For Ron White, a working-class comedian is something to be
Comedy's resident bad boy Ron "Tater Salad" White returns to Easton's State Theatre Center for the Arts for two shows at 7 and 9:30 p.m. April 10.
When asked if the early show will differ from late show, White explained they will be by and large the same performance.
"I only take stuff out of my show one joke at a time. When I write something funny enough to go in the show then I take something out of the show," White says in a recent phone interview.
"It'll be a show they haven't seen because I haven't been there [State Theatre] in a couple years. There's no reason to change it from night to night. If you do all that stuff [jokes] in the right order, it works better.
"When I go on stage, I go on stage to beat a crowd to death. That's my goal. It's to make 'em laugh harder than they've ever laughed, longer than they've ever laughed, not necessarily longer but harder. That's what I'm trying to do."
White, who may be best known to some folks as a former member of the popular "Blue Collar" comedy tour, has had even more success as a solo performer. In the period since the tour concluded in 2006, White has penned a New York Times bestselling memoir, been nominated for Grammy awards, appeared in films and has had comedy DVDs and tours that are consistently among the highest-grossing.
Asked what his drink of choice is these days, he replies, "My favorite drink is called Number Juan and it's a tequila. It's an Extra Anejo, which is a three-year-old tequila aged in a retired bourbon barrel, and I believe that's the best drink of liquor in the world, and I own the company."

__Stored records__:

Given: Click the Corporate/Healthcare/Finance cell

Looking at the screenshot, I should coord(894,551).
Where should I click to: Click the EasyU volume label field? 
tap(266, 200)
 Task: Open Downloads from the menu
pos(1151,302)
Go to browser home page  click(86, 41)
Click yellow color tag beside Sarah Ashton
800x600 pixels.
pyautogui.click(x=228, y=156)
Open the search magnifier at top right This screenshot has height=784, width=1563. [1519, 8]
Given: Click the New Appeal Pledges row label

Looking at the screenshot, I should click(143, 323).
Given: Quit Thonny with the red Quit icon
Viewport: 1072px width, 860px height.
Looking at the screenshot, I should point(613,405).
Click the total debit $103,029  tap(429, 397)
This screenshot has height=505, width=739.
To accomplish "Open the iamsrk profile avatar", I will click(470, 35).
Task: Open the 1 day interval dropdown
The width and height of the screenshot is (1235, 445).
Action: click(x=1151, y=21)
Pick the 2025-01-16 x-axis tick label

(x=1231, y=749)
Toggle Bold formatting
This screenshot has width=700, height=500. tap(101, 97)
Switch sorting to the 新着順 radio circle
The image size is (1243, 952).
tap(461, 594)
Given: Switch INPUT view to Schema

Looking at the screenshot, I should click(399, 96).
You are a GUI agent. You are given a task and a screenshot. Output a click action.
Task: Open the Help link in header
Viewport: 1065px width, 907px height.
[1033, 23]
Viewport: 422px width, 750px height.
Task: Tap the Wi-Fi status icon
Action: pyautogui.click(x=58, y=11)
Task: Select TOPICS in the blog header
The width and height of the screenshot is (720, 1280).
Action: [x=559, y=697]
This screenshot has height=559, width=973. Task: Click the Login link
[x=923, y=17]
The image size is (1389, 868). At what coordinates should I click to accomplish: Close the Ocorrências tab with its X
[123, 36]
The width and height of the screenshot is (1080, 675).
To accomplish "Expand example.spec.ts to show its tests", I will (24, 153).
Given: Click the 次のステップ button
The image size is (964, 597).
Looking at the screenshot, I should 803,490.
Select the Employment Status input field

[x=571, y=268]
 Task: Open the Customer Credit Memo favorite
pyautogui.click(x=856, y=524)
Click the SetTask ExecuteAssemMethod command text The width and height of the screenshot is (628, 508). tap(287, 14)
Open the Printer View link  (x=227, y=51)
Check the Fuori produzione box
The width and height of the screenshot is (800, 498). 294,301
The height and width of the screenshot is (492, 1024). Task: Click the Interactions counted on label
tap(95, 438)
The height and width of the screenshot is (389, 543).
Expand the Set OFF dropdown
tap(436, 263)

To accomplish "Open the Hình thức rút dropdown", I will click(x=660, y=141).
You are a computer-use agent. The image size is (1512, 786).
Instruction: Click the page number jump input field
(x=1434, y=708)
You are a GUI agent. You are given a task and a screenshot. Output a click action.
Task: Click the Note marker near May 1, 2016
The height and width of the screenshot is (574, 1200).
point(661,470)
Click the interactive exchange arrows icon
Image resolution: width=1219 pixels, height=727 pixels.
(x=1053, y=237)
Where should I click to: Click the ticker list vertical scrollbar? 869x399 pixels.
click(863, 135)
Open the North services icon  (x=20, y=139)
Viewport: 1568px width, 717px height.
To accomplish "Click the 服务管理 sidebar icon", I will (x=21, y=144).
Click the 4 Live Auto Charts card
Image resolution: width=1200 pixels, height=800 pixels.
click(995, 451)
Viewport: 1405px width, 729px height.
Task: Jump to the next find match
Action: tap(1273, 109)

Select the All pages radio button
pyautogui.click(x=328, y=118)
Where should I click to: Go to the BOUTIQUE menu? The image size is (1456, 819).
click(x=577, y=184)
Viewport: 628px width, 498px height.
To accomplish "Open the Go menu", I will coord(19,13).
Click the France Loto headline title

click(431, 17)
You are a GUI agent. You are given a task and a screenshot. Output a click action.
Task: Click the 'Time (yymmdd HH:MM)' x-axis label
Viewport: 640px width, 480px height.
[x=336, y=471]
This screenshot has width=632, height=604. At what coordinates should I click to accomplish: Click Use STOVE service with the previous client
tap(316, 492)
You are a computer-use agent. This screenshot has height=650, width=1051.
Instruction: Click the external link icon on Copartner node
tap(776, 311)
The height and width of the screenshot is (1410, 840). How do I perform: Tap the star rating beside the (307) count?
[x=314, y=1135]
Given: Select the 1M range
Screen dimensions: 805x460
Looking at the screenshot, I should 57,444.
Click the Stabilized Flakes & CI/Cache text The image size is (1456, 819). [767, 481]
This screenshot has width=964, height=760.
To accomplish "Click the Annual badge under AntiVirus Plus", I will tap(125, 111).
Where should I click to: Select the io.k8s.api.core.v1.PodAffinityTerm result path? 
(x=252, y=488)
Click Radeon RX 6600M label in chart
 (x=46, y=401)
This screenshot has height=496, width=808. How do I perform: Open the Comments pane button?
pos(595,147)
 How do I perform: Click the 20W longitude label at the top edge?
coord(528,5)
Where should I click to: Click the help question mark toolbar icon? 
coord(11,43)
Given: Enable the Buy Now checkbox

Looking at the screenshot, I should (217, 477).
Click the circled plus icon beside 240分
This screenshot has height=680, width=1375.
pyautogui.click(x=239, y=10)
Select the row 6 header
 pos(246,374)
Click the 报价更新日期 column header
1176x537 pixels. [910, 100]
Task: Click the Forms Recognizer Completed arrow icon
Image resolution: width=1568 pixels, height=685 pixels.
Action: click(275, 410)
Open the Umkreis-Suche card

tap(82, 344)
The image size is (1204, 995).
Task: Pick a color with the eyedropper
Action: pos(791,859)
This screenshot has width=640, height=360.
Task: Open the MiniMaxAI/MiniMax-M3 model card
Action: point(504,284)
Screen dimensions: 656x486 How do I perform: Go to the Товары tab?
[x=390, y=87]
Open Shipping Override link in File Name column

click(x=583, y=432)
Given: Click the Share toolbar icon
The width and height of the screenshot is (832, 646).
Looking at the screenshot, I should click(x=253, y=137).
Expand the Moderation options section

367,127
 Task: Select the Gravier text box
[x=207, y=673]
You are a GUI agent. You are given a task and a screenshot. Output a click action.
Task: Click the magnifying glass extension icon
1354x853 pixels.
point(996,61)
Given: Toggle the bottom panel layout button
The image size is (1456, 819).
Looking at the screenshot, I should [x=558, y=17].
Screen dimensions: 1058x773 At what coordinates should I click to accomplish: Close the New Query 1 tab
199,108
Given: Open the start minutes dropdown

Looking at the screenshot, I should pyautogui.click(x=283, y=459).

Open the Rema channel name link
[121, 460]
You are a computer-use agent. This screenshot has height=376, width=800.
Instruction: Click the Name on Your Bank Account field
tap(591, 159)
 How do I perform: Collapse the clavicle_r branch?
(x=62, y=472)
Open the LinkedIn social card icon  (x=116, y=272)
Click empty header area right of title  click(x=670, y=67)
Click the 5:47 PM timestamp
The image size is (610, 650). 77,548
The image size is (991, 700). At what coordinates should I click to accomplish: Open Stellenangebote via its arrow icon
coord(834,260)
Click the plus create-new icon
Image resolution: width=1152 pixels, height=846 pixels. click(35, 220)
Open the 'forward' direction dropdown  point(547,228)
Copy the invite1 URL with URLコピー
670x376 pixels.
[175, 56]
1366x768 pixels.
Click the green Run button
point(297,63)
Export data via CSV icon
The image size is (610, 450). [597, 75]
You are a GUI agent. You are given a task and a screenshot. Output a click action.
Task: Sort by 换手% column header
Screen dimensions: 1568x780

__Problem 1__:
Do the following statements agree with the article on Ron White? Answer each with yes or no and quote the words of the article that decide it. (a) White's early and late shows will be largely the same performance. (b) The "Blue Collar" comedy tour ended in 2008. (c) White owns the company behind Number Juan tequila.
__Problem 2__:
Write what follows the last sentence of the article on Ron White.

__Answer area 1__:
(a) Yes: "they will be by and large the same performance."
(b) No: "since the tour concluded in 2006."
(c) Yes: "and I own the company."

__Answer area 2__:
In addition to touring, White is excited about a new project for Showtime. He recently shot the pilot in Vancouver, Canada, for "Roadies," a series that centers around a fictional rock band and their tour manager and road crew. The storyline is focused on the goings-on behind the scenes and the "band" is never seen on screen.
"It's written and directed by Cameron Crowe, who is probably my favorite filmmaker. The executive producer is J.J. Abrams, who is basically the Steven Spielberg of this generation and probably the most powerful man in Hollywood right now. It's a big project.
An air date has not been set. The pilot is in post-production.
"I'm the road manager and my character is just fantastic. He's a big smiley, huggy guy, but he'll also kill you," White says. "He's a very complex character.
"TV and I have never seen eye-to-eye because, number one, TV is not fun to do like stand-up is. TV is boring. You sit in a trailer, waiting to do something. Then you do something for three minutes and go back to the trailer. It's hell, I think.
"They [TV and film producers] always offered me lead roles in horrible movies which I would never do. I promised my fans a long time ago that I wouldn't drag them to a pile of [garbage].
"You get on one of those [network] stations; number one, the show is guaranteed to suck, because all of them do. Even the ones that are popular are just horrible. I tune in every once in a while to see what's so good about these shows and there is nothing good about them. It's just bad sitcom writing."
White turned down many offers and pitched ideas that were in turn rejected by producers because they did not fit into the typical formula network executives were seeking. He is pleased with how things have turned out.
"That's probably one of the reasons I got picked for this role is you haven't seen my face all over TV doing every cheesy little thing I could get my hands on."
Casting director Gail Levin, a huge fan of White's, was looking for the perfect vehicle for the comic. "She's seen my last show five times. I'm just on her radar and she thought I'd be perfect for this role. Levin, who has cast extensively for Cameron Crowe over the years, knew White was tailor-made for the part.
For the part of the road manager, White borrowed a great deal from his real life road manger and childhood friend, the late Steve Cooke.
"My road manager was my best friend since I was six-years-old. Because he was my road manager, I was with him every single day and he took care of me completely. He was dying with cancer when I auditioned for this role."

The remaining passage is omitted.